URI Service

A database-backed and Solr-cached lookup/creation service for URIs. Works with or without Rails.

Major Concepts:

External Term (UriService::TermType::EXTERNAL)

Used when caching a value/URI pair from an external controlled vocabulary within your UriService datastore. Example: We want to add an entry for U.S. President Abraham Lincoln to our UriService datastore, so we'll create an external term that references his Library of Congress URI.

Local Term (UriService::TermType::LOCAL)

Used when defining locally-managed terms in the UriService datastore. Automatically creates a local URI for a new local term. Example: We want to maintain a vocabulary for various departments within a university, and we want to create locally-managed URIs for these departments.

Temporary Term (UriService::TermType::TEMPORARY)

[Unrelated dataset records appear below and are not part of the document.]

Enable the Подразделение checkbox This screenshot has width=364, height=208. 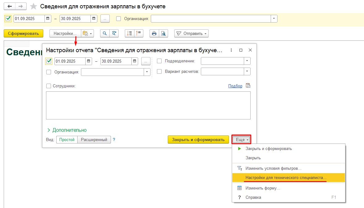click(159, 61)
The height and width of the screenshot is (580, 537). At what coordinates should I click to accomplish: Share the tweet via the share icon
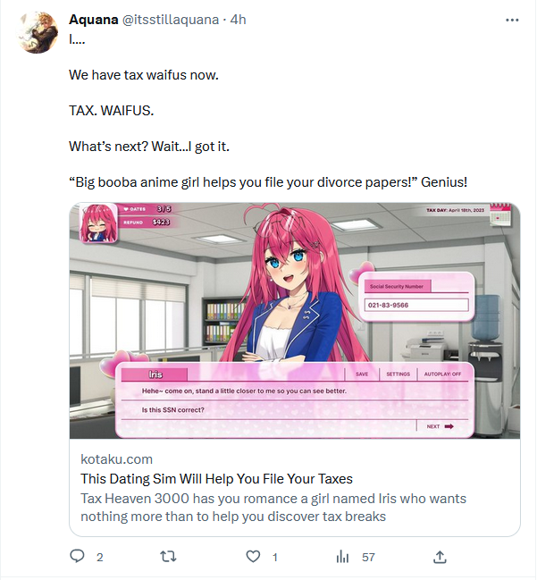[440, 557]
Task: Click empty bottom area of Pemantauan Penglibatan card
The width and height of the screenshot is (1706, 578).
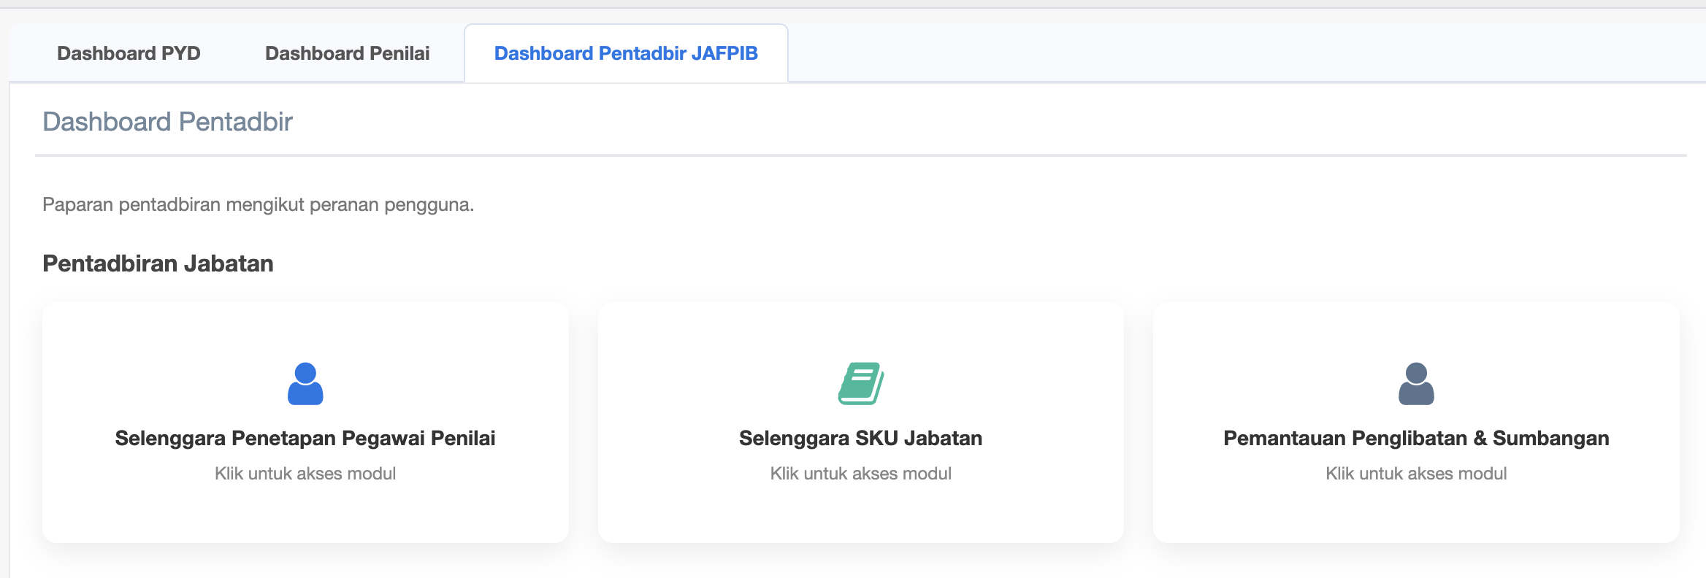Action: (1416, 517)
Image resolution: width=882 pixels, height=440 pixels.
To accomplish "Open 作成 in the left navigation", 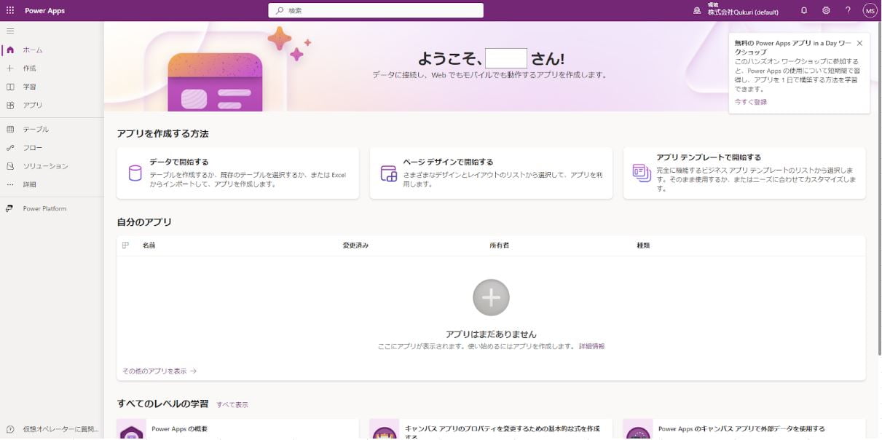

Used when you want to add a value to your UriService datastore, but have no authority information about the term or do not wish to create a local URI. No two temporary terms within the same vocabulary can have the same value. Basically, a termporary term is intended to identify an exact string value rather than identifiying an intellectual entity. Temporary terms should eventually be replaced by external or local terms later on when more information is known about the entity to which you are referring . Example: We want to record information about the author of an old and mysterious letter by "John Smith." We don't know which "John Smith," this refers to, so we'll create (or re-use) a temporary URI that's associated with the value "John Smith." One day, when we figure out more about the letter and the author, we'll be able to update the record information and refer to an external term that has a globally-recognized URI, or we'll create a local URI if an external URI is unavailable.

Usage:

Install uri_service:

gem install uri_service

Initialize and use the main client instance:

UriService::init({
  'local_uri_base' => 'http://id.example.com/term/',
  'temporary_uri_base' => 'com:example:id:temporary:',
  'solr' => {
    'url' => 'http://localhost:8983/solr/uri_service_test',
    'pool_size' => 5,
    'pool_timeout' => 5000
  }
  'database' => {
    'adapter' => sqlite,
    'database' => db/test.sqlite3,
    'max_connections' => 5
    'pool_timeout' => 5000
  }
})

UriService.client.do_stuff(...)

Or create your own separate instance:

client = UriService::Client.new({
  'local_uri_base' => 'http://id.example.com/term/',
  'temporary_uri_base' => 'com:example:id:temporary:',
  'solr' => {
    'url' => 'http://localhost:8983/solr/uri_service_test',
    'pool_size' => 5,
    'pool_timeout' => 5000
  }
  'database' => {
    'adapter' => sqlite,
    'database' => db/test.sqlite3,
    'max_connections' => 5
    'pool_timeout' => 5000
  }
})

client.do_stuff(...)

Note: Each instance of UriService::Client creates a solr connection pool and a database connection pool, so it's better to share a single instance rather than create many separate instances.

In Rails:

When including the uri_service gem in Rails, create a file at config/uri_service.yml file that includes configurations for each environment. These settings will be picked up automatically and passed to UriService::init() for the current environment.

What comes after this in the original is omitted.